White Knoll students were likely unaware of such an old connection between the two cities, but social studies teacher Leigh Cogdill remembers the enthusiasm of her students for the project.
“I’m not sure how much they even understood what was happening, but they got so behind it,” Cogdill said. “That’s the spirit of White Knoll. Whatever they had to raise, this community does not have a lot of money, but they’re going to give and give.”
Money came in from far and wide. The efforts of the small Lexington County school made national news and money came in from all over the country. Children sent in small amounts of cash with hand-written letters for the firefighters, while adults mailed checks from as far away as China.
“We really couldn’t have done this without the support we got from Lexington, from Columbia, from all of South Carolina in how they responded,” Turner said.
Turner said it was never a problem getting the students excited about reaching the goal. “With middle school kids, the sky’s the limit,” she said. “They were full steam ahead.”
McManus said the events of 9/11 are the “closest thing to what Pearl Harbor meant for the World War II generation.”
“I don’t think I really knew the severity of it, but I kind of fed off the vibes of the adults around me,” McManus remembers of that day at White Knoll. “I remember parents coming to check their kids out early.
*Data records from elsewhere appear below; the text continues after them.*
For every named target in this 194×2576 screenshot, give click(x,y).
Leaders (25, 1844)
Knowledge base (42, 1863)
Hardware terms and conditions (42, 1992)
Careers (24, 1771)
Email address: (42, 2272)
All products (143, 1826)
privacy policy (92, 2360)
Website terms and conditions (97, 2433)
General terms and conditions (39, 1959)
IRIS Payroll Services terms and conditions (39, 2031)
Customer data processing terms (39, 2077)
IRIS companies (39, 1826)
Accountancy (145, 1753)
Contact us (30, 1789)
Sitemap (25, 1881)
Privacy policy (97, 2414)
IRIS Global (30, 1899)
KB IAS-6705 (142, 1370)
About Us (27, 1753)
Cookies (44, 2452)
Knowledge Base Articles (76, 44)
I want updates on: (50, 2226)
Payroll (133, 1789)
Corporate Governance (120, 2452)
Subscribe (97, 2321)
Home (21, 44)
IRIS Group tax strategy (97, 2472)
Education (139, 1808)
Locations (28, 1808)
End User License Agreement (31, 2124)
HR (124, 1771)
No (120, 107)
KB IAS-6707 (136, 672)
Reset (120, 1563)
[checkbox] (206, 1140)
They didn’t know what was happening. People thought we were going to war. I remember I got home and my parents sat me down and we processed it the best way we could.”
As the ladder truck neared the end of its service, the original purchasers sought a way to bring it back to the Midlands, hopefully to put it on display as an educational tool. But New York City authorities are reluctant to release a fire truck once they have it, even if it’s no longer in service.
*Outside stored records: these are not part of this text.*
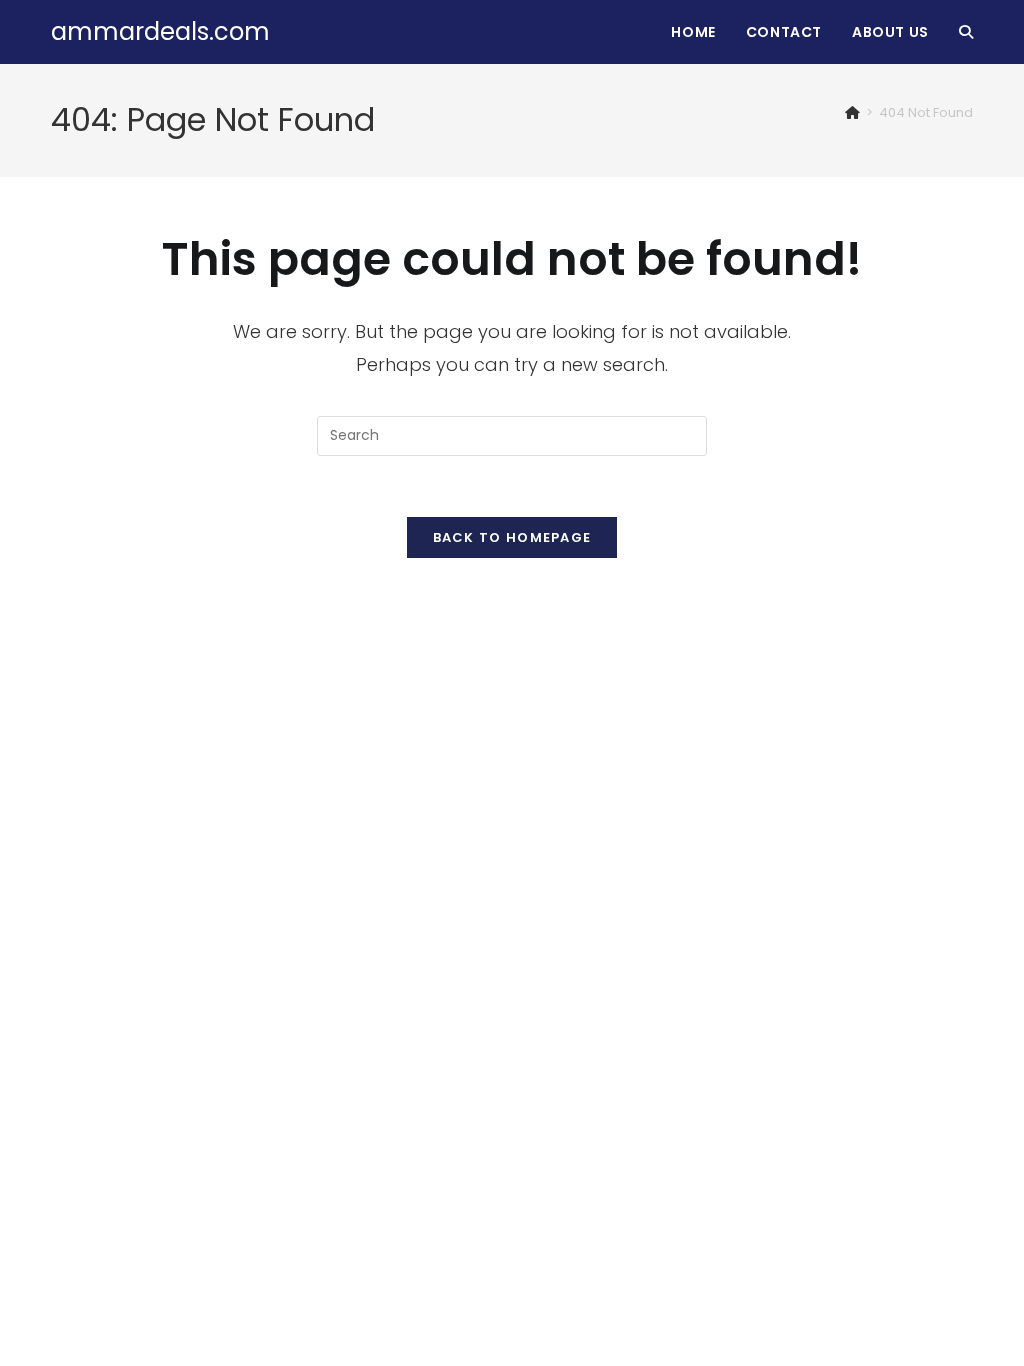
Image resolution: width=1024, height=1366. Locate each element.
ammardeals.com (160, 31)
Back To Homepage (512, 537)
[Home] (852, 112)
“They go into the reserves, and then when you have a truck that breaks down, they’ll take it out,” said Irmo Fire Chief Mike Sonefeld, who has kept up with the local truck in the big city. “They have a junkyard where they take out parts for their other cars.”
It’s fitting, Sonefeld said, that if the engine can’t come back to South Carolina, “it lived a long life, and now pieces of it are on other fire trucks all over New York City.”
Instead, White Knoll Middle School students today can still see a mural of both the 1867 and 2001 fire engines painted to commemorate the event, along with a piece of the original Red Hook engine destroyed on 9/11.
Cogdill remembers the reception the White Knoll crew got when they visited the Red Hook Raiders’ home station, from the firehouse tour to the dinner they were treated to.
“They really made us feel like we did something that made a difference,” she said.
Turner’s husband, Leslie Turner, said “they made White Knoll an extension of Red Hook,” and that for years after, South Carolinians would show up at the station to see “their” fire truck.
Nancy Turner said the success of the fundraising drive, at a time when so many people felt helpless in the face of so much chaos and death, has a lesson for school kids and everyone else.
“People can do a lot of things that others say are impossible,” she said. “If you set your mind and heart on it, it can work.”